The Human Rights Project held a press conference on the raid on July 22. Several hours after the press conference, it was reported to HRP that local non-Roma of Mechka had drafted a "declaration about Roma crimes" and that several people had threatened to expel the Roma living there. As to the official versions, they were contradictory. HRP was initially told by the Pleven district chief of police that the guilty policemen will be punished if the the HRP does not report the case to the media. The HRP called in the media, to whom the police denied that any raid or police action had taken place at all, and attributed injuries to a "drunken fight at a Roma wedding".

Other police abuse of Roma, including a police killing, has been reported recently by the Human Rights Project. A Rom named Yordan Assenov Yankov, 26, was reportedly shot and killed by a police officer in the Ovcha Kupel neighborhood of Sofia on June 20, 1998. On June 22 and 23 representatives of the HRP spoke with relatives of Mr Yankov and with a witness to the killing.

Information issued by the police and published by the Bulgarian dailies on June 22, asserted that one police officer from 4th Regional Police Department of Sofia wanted to stop Mr Yankov for a passport check. According to the police, Mr Yankov then tried to escape. When he did not stop after a warning shot, the officer shot at his feet. The bullet hit Mr Yankov in the head and he fell down. He died on the spot.

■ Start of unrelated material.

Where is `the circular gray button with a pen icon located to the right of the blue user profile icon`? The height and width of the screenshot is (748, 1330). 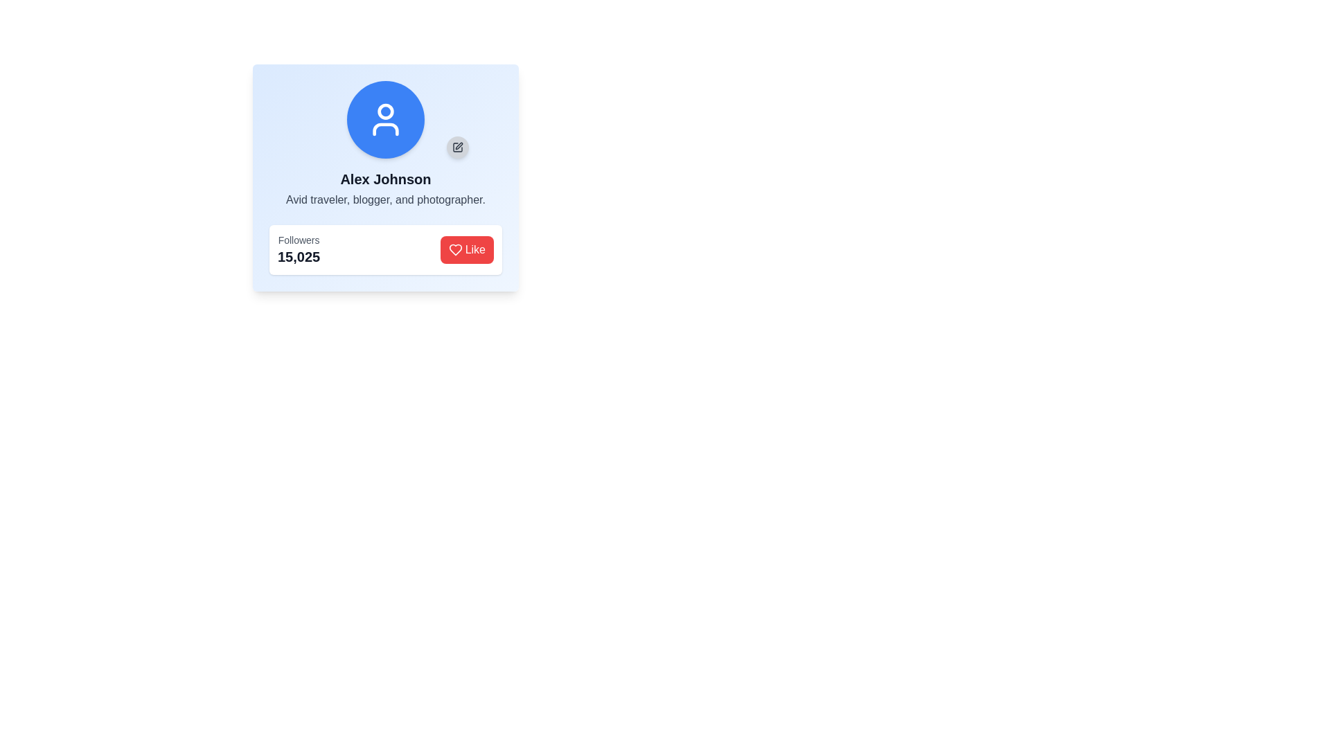
the circular gray button with a pen icon located to the right of the blue user profile icon is located at coordinates (458, 147).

According to information provided to HRP by a witness to the incident and on the testimony of Mr Yankov's relatives, on June 20, 1998, at about 4 pm, Yordan Yankov was near the block of flats No. 610 in Ovcha Kupel neighborhood, where he lived. He had gone out to buy cigarettes from a café nearby. On his way back, Mr Yankov went into the bushes to pick up some wild plums. When Mr Yankov came out of the bush at about 16:20, he was stopped by a policeman in uniform in a police car, who asked Mr Yankov, through the window of the car, what he was carrying. When Mr Yankov stopped next to the car to answer the question, the police officer shot him in the foot. Mr Yankov crawled several meters towards block No. 610 and the police car followed him. According to the witness, one of the police officers then got out of the car, approached Mr Yankov, and shot him in the head.

An investigation into the case is open. The police claim that due to a defect in the gun which was used by the policeman, the rubber bullet caused the death of the person.

Reported instances of abuse of Roma by law enforcement officials in Bulgaria remain alarmingly frequent. During the first half of 1998, at least two Romani individuals have died as a direct result of the use of force by law enforcement officials in Bulgaria.